_TEXT PASSAGE_
Those who can remember the grief they felt for young, terminally ill Johnny Gunther when they first read John Gunther’s Death Be Not Proud, will be somewhat prepared for the experience of reading Amy Bloom’s In Love: A Memoir of Love and Loss. But “somewhat prepared” is not the same as actively experiencing the emotional trauma of an impending death, and that’s what Bloom offers us in this wrenching, heartbreaker of a book.
The story itself is fairly, if tragically, simple. After several years of gradually diminishing cognition, Bloom’s husband, the architect Brian Ameche (son of football great Alan Ameche), takes the Mini-Mental State Examination and finds he has mild dementia, likely caused by Alzheimer’s disease. Brian knows what’s ahead and rather than gradually and painfully decline, he decides to end his life.

_TASKS FOR THIS EXERCISE_
1. In the review of Amy Bloom's memoir, what examination did Brian Ameche take?
2. Rewrite the part of the review of Amy Bloom's memoir starting with "Those who can" and going on through "end his life.", replacing "husband" with "spouse".
3. Continue the review of Amy Bloom's memoir from where it stops.

_RECORDED DATA_
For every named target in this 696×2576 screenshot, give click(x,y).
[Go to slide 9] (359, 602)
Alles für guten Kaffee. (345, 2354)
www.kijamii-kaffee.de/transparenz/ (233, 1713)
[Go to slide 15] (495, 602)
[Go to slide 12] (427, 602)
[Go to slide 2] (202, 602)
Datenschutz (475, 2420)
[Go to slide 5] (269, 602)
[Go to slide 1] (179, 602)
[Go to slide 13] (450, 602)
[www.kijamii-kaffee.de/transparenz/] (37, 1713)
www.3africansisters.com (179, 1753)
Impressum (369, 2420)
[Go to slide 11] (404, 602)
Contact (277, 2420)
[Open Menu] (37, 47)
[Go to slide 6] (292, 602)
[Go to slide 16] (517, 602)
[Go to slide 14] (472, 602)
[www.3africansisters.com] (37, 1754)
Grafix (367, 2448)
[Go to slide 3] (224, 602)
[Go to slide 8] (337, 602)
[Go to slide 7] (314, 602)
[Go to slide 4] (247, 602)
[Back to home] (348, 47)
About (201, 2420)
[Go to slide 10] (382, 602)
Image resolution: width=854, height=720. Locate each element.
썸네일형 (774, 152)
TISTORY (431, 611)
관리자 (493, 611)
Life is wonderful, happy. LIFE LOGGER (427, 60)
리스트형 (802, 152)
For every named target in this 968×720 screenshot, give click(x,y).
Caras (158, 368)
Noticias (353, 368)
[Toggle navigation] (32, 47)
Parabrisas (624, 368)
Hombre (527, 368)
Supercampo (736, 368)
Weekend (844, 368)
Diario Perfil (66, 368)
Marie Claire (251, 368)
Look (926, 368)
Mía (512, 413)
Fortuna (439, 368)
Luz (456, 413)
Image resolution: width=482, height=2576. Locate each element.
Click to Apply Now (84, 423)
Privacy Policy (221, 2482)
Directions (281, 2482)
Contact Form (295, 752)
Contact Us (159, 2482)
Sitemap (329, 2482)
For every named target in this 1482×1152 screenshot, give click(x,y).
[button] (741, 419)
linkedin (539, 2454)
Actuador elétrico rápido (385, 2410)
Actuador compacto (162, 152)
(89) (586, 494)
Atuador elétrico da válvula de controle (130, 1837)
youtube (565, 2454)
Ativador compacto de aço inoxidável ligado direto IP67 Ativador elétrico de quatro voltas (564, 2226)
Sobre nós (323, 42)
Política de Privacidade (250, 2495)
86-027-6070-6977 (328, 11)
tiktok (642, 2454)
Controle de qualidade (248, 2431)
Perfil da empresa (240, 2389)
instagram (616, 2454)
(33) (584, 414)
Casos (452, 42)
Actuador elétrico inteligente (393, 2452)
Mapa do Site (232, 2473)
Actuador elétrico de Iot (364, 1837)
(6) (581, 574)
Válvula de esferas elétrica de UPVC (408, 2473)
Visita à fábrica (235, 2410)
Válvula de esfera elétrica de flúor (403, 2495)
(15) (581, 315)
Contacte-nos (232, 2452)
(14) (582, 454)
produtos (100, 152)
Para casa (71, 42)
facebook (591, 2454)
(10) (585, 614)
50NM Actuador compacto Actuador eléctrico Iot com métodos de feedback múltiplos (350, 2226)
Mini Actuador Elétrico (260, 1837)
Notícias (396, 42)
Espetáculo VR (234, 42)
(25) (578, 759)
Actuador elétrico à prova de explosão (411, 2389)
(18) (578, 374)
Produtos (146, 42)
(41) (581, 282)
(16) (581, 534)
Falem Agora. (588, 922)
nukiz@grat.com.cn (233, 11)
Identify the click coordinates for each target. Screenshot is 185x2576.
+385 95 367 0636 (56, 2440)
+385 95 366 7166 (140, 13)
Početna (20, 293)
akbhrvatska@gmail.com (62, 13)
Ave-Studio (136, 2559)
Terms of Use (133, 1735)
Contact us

_ANSWERS BY ITEM NUMBER_
1. The Mini-Mental State Examination

2.
Those who can remember the grief they felt for young, terminally ill Johnny Gunther when they first read John Gunther’s Death Be Not Proud, will be somewhat prepared for the experience of reading Amy Bloom’s In Love: A Memoir of Love and Loss. But “somewhat prepared” is not the same as actively experiencing the emotional trauma of an impending death, and that’s what Bloom offers us in this wrenching, heartbreaker of a book.
The story itself is fairly, if tragically, simple. After several years of gradually diminishing cognition, Bloom’s spouse, the architect Brian Ameche (son of football great Alan Ameche), takes the Mini-Mental State Examination and finds he has mild dementia, likely caused by Alzheimer’s disease. Brian knows what’s ahead and rather than gradually and painfully decline, he decides to end his life.

3.
Most of the memoir’s complications ensue from the fact that even in “right-to-die” states, the patient has to overcome so many hurdles and be so close to death that, realistically, very few people are ever able to exercise their rights. Brian leaves the details to Amy, and she diligently researches the many unsatisfying alternatives to physician-assisted death. Ultimately, she discovers Dignitas, a Swiss-based “self-determination, autonomy, and dignity group” that makes possible “patient-accompanied” deaths.
Initially, Brian’s physicians are of little help in getting him to Switzerland, but Amy persists, and the spine of the book, and its most moving element, is Bloom’s travel journal, begun on a Sunday (just before the pandemic), when the couple flies from New York to Zurich. The journal recounts the flight and the following four days until Brian swallows a lethal dose of sodium phenobarbital and dies peacefully with his wife holding his hand. Before that moment, though, time passes both tediously and painfully: “We take walks — I photograph the intersections so we won’t get lost, and every time I hold up my phone, Brian walks on and says, ‘We’ll be fine.’ We chat listlessly…. We can’t even play gin. We can’t read.”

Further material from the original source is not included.